Monday, August 05, 2013

Dark times


I’ve been experiencing a strong sense of helplessness lately.

Our political system is no longer “our” — as in “the people’s” — political system. It now belongs to a cabal of ultra wealthy individuals and multinational corporations who regularly buy house and senate members and send lobbyists to crawl all over Capital Hill like maggots feeding on a corpse.

We have no control over what government feels it can do in our name. Revelations of spying by the NSA and other government agencies makes it clear that those who supposedly represent us are actually fearful of us, enough so that they are willing to shred the Constitution to keep tabs on our every word. Civil protests are treated as terrorist gatherings. Peaceful protesters are beaten, maced and arrested. Those who dare expose government malfeasance are locked away in prisons or forced into exile. Drones are sent in our name to execute people who have never had a trial or been convicted of a crime, and in many cases, innocent civilians are collateral damage.

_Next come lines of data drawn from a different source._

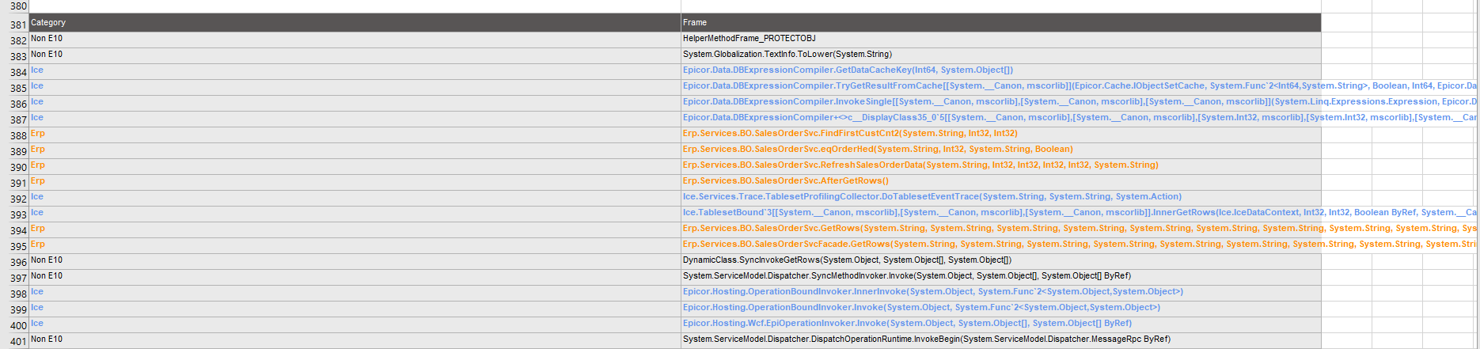Click the SalesOrderSvc.AfterGetRows() cell
This screenshot has width=1480, height=349.
(1000, 181)
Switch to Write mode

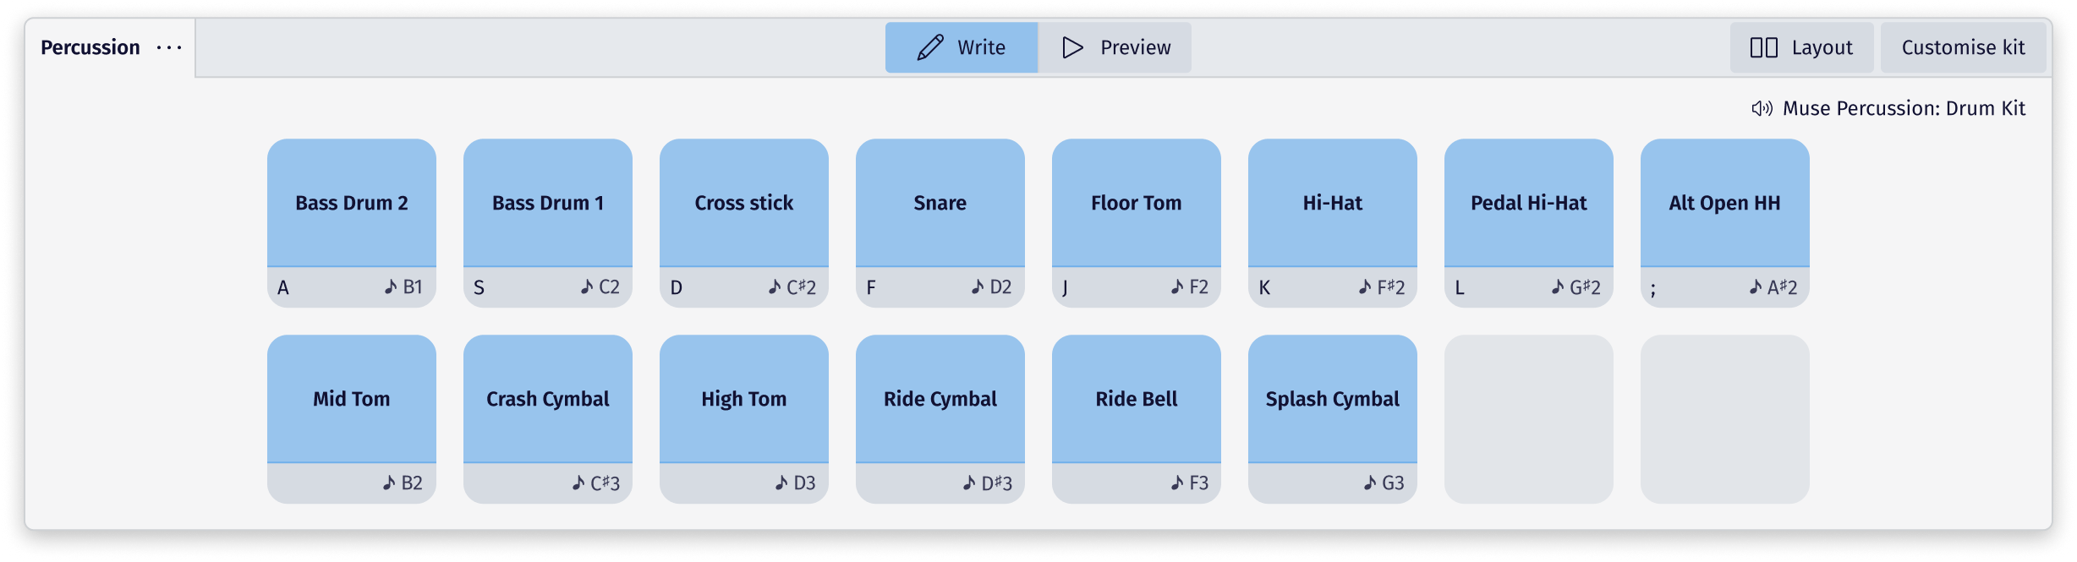pyautogui.click(x=962, y=47)
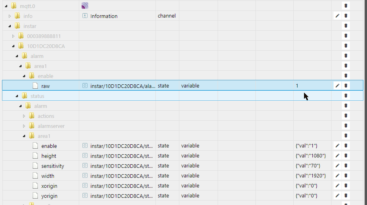Click trash icon on width row
Image resolution: width=367 pixels, height=205 pixels.
click(x=346, y=176)
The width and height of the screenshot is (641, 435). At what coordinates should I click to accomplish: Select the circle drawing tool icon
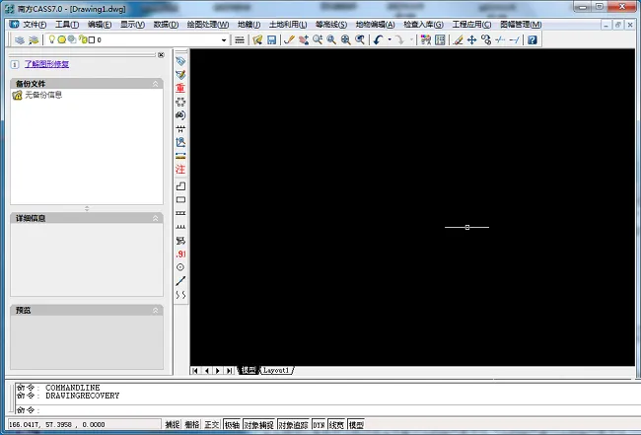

You can still vote, can’t you? Yes and no. Republican statehouses are doing everything they can to keep minority citizens from voting. Then there’s gerrymandering. And when we do vote, our choices are limited to corporate lackey A or corporate lackey B. Voting machines are highly susceptible to manipulation and there is strong evidence they have been secretly tampered with in past elections. And, if a national election is close, we can count on the Supreme Court to step in and choose a winner based on the political preferences of the majority.

Finally, there is the corporate propaganda machine that some still refer to as the American media. Under the control of a handful of companies, our media works at the behest of its masters, conveying corporate friendly news and entertainment designed more to mesmerize than inform, distract more than engage, while it continually reassures the masses that everything is under control as the world burns around them.

I see fewer and fewer avenues for citizens to realistically exert their will. That’s a bad sign in a country that calls itself a democracy. We elected Barack Obama on the promise of change, but that promise turned out to be a blatant lie, and the last six years have seen us move inexorably closer to an oligarchy rather than away from it.

So where do we go from here? How do we make our voices heard? How do we return the balance of power to the people of America? The unfortunate reality is that the list of possible responses to these questions is growing shorter and shorter with every passing day.